Court Opinion

ID: 9816164
Source: CourtListenerOpinion
Date Created: 2023-09-01 02:42:18.267601+00
Date Added: 2024-06-11T18:04:00.130709
License: Public Domain

RENDELL, Circuit Judge,
dissenting:
My difficulty with my colleagues’ ruling stems from their initial determination that the interpretive bulletin at issue should be engrafted on the statute, so that the Village is held to have violated “the Act.” The *141majority then follows a tortuous route to essentially strip the bulletin of its force by crafting a new element of the “good faith” test whereby if the violation was based upon a mere interpretative bulletin and was consensual, the good faith exception may apply.
Instead, I urge that we should conclude, as we did in Caruso v. Blockbuster-Sony Music Entertainment Centre, 174 F.3d 166 (3d Cir.1999), that an agency’s interpretive pronouncement that effects a substantive change in the law (as opposed to merely providing an interpretation of an ambiguous statutory provision) does not have the force of law. By superimposing the terms of the interpretive bulletin regarding the time within which overtime payments must be made on a statute which contains absolutely no time of payment requirement with respect to overtime, we are not deferring to an interpretation, but, rather, we are effecting a substantive change, which, as we pointed out in Caruso, should occur only after the notice and comment that precede the enactment of a regulation.1 Id. at 177 (“[I]f an agency’s new interpretation will result in significantly different rights and. duties ..., notice and comment is required.”); see also Dia Navigation Co. v. Pomeroy, 34 F.3d 1255, 1265 (3d Cir.1994) (rejecting an agency regulation imposing new duties and obligations beyond the reach of the statute without the benefit of notice and comment). Case law has viewed this particular bulletin as a “guide,” and I suggest that we should not heighten its significance by endowing it with the force of law. See Reich v. Interstate Brands Corp., 57 F.3d 574, 576 (7th Cir.1995); Beaston v. Scotland School for Veterans’ Children, 693 F.Supp. 234 (M.D.Pa.1988). Accordingly, I would reverse because there has been no violation of the Fair Labor Standards Act. Therefore, I respectfully dissent.

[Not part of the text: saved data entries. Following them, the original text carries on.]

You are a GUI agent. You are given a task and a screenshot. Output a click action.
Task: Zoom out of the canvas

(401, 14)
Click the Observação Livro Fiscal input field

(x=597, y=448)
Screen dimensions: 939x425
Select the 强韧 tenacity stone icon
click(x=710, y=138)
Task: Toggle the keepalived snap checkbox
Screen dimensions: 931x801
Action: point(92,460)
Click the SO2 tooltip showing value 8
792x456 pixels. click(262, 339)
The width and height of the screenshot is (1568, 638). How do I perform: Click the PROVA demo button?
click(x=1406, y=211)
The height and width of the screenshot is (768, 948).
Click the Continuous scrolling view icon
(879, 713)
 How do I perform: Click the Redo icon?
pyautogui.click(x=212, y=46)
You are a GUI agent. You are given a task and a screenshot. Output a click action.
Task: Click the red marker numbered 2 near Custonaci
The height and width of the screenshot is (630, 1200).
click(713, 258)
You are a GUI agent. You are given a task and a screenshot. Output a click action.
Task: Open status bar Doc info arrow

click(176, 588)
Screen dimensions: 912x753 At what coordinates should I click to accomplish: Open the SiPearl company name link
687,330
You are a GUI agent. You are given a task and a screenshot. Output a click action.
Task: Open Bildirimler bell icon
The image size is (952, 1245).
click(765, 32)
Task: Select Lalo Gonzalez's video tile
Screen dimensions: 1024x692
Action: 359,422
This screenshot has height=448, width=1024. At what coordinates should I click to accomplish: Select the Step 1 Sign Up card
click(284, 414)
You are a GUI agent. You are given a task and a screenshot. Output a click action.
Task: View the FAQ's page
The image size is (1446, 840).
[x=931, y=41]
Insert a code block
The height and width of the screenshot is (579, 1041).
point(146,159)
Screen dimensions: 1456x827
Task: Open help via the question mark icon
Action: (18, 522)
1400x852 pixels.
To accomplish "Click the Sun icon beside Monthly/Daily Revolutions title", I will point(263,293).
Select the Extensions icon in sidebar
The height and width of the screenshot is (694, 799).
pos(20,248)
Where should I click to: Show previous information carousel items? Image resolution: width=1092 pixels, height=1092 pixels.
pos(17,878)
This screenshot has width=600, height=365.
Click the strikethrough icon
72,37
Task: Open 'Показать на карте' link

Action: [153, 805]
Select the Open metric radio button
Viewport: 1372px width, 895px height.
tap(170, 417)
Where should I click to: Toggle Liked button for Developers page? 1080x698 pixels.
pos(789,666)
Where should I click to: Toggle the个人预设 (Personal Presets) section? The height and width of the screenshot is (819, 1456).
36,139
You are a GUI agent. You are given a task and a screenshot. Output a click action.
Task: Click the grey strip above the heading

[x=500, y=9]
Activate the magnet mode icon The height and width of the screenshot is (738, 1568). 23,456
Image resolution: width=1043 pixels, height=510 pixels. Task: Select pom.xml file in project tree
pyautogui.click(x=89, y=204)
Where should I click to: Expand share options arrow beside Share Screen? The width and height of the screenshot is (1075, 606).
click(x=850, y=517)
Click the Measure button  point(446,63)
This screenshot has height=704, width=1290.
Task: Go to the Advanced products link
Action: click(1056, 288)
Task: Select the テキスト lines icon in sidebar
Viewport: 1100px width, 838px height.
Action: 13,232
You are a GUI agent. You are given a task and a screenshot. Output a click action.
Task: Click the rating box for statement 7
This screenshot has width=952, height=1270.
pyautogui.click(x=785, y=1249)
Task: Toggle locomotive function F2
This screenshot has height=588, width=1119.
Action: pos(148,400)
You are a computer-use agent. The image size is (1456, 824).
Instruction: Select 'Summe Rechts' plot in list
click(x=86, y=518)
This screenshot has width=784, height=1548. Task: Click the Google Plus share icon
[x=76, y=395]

. The concept of "prompt” payment of overtime originated in caselaw. See Brooklyn Savings Bank v. O'Neil, 324 U.S. 697, 65 S.Ct. 895, 89 L.Ed. 1296 (1945). I do not quarrel with that requirement and believe the payment here could be said to be "prompt.” However, the agency interpretation at issue goes far beyond “prompt,” mandating, in this case, next paycheck swiftness.